◆ PROVIDED INFORMATION
----------------
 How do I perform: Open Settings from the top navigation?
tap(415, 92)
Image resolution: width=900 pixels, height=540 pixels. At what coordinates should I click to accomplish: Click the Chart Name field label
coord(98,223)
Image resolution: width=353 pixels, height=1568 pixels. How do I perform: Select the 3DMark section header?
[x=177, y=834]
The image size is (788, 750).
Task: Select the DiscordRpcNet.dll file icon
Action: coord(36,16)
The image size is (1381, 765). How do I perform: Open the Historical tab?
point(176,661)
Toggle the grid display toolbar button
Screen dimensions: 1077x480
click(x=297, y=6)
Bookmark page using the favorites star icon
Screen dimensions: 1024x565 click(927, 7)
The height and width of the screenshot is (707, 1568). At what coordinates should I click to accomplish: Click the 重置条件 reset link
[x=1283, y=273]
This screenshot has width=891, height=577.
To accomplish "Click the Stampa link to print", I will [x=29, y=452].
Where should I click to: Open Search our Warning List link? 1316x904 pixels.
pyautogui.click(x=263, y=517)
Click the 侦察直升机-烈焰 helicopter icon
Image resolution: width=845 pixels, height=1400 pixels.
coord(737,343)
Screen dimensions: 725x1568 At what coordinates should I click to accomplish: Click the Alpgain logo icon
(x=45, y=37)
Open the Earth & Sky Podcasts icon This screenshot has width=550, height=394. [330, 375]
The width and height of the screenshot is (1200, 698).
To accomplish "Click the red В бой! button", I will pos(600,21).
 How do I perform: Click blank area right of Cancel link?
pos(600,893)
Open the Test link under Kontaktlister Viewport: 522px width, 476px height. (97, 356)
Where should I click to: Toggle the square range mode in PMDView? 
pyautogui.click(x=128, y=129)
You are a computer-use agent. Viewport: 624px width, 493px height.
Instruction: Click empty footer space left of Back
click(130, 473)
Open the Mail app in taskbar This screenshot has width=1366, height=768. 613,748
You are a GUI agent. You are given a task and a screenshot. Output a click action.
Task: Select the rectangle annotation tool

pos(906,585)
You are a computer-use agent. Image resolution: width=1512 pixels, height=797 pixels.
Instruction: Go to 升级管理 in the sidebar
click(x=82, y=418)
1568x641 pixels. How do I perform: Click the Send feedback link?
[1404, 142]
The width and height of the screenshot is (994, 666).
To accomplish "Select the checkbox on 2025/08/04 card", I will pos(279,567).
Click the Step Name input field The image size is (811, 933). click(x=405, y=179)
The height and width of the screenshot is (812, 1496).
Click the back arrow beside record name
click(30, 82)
----------------
◆ YOUR INSTRUCTIONS
Among the entries above, how many lines hold the string "Viewport"? Respond with nothing but the number.

◆ ANSWER SECTION
2